▸ Data for this exercise:
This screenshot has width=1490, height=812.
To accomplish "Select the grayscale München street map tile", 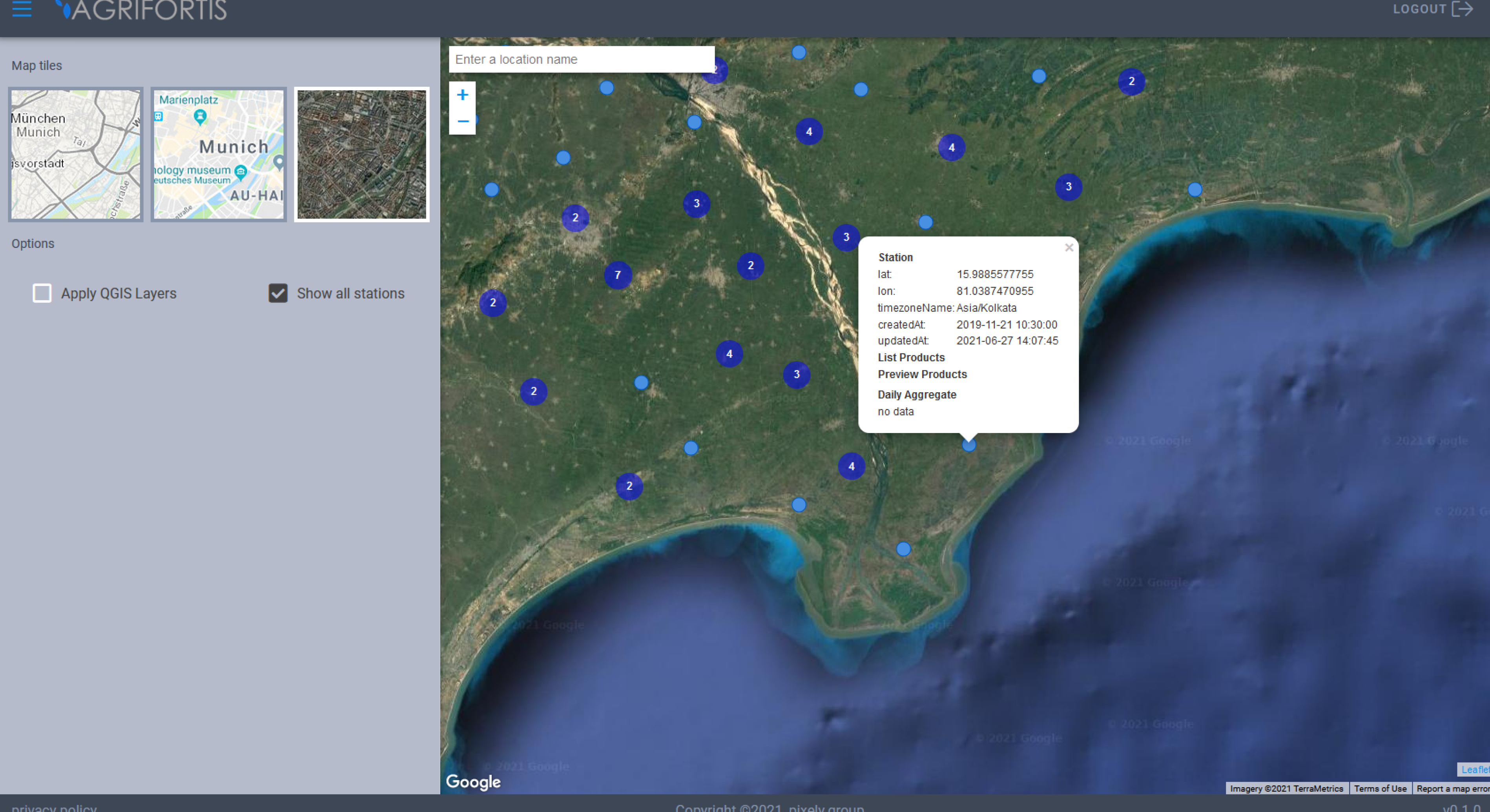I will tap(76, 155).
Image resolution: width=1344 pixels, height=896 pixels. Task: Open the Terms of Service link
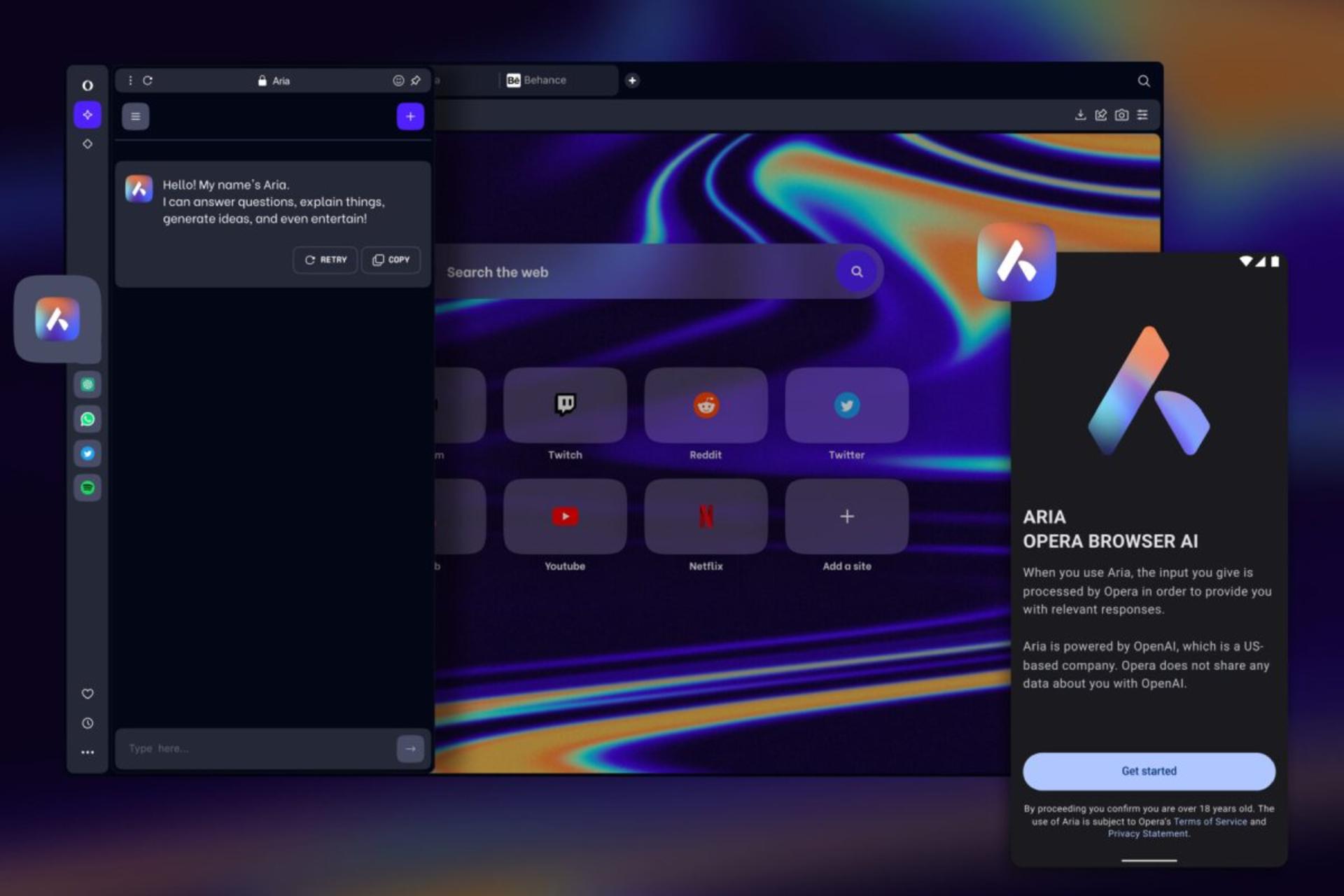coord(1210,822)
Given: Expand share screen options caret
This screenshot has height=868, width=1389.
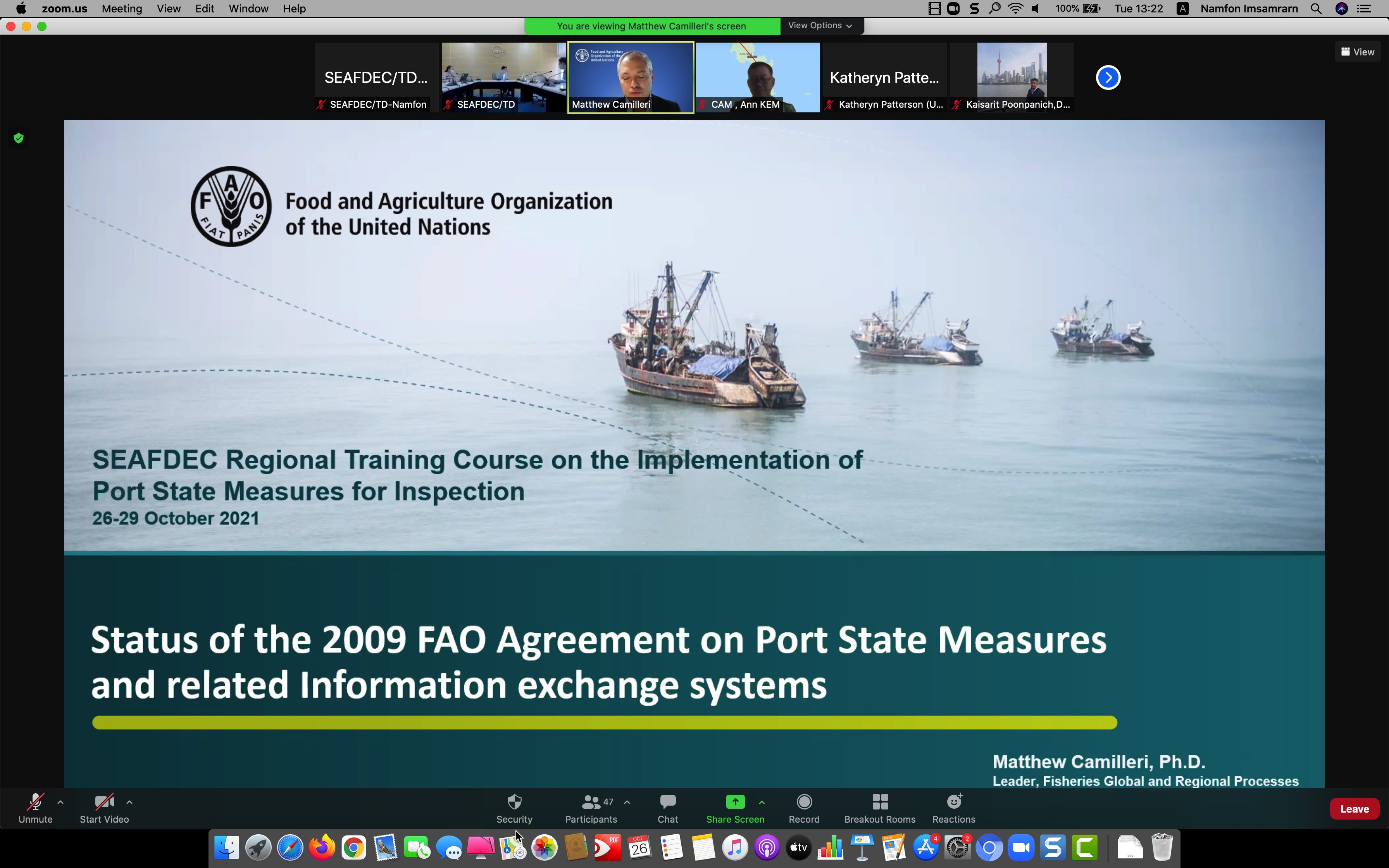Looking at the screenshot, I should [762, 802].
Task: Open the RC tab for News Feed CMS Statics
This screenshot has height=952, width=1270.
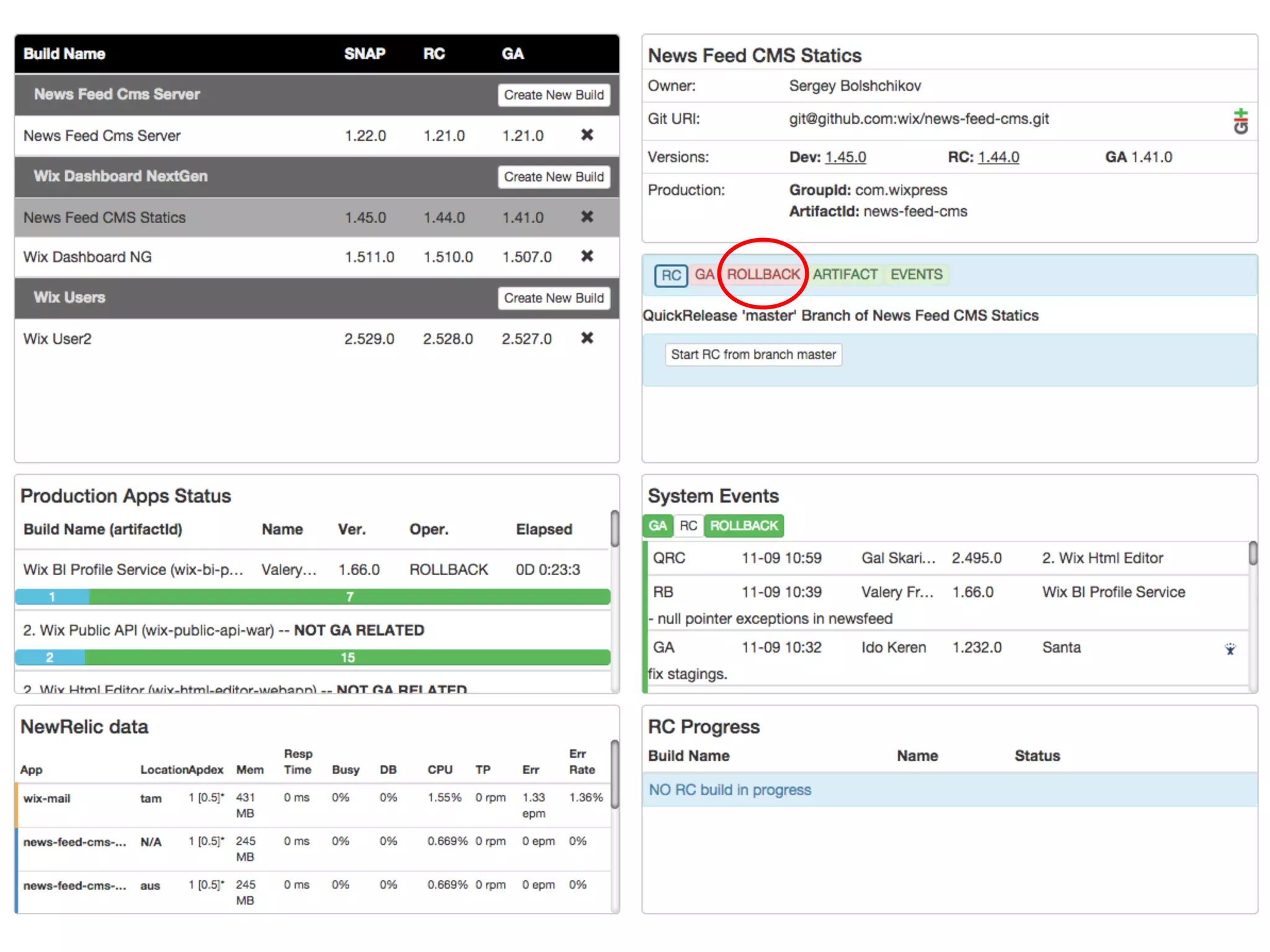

▸ Task statement:
Only the lines from the one containing "This screenshot has height=868, width=1389." through the last line of the entries above, both included, belong in the answer, written out exactly; pictures do not.

▸ Response to the exercise:
This screenshot has height=868, width=1389.
Looking at the screenshot, I should [762, 802].
Task: Open the RC tab for News Feed CMS Statics
This screenshot has height=952, width=1270.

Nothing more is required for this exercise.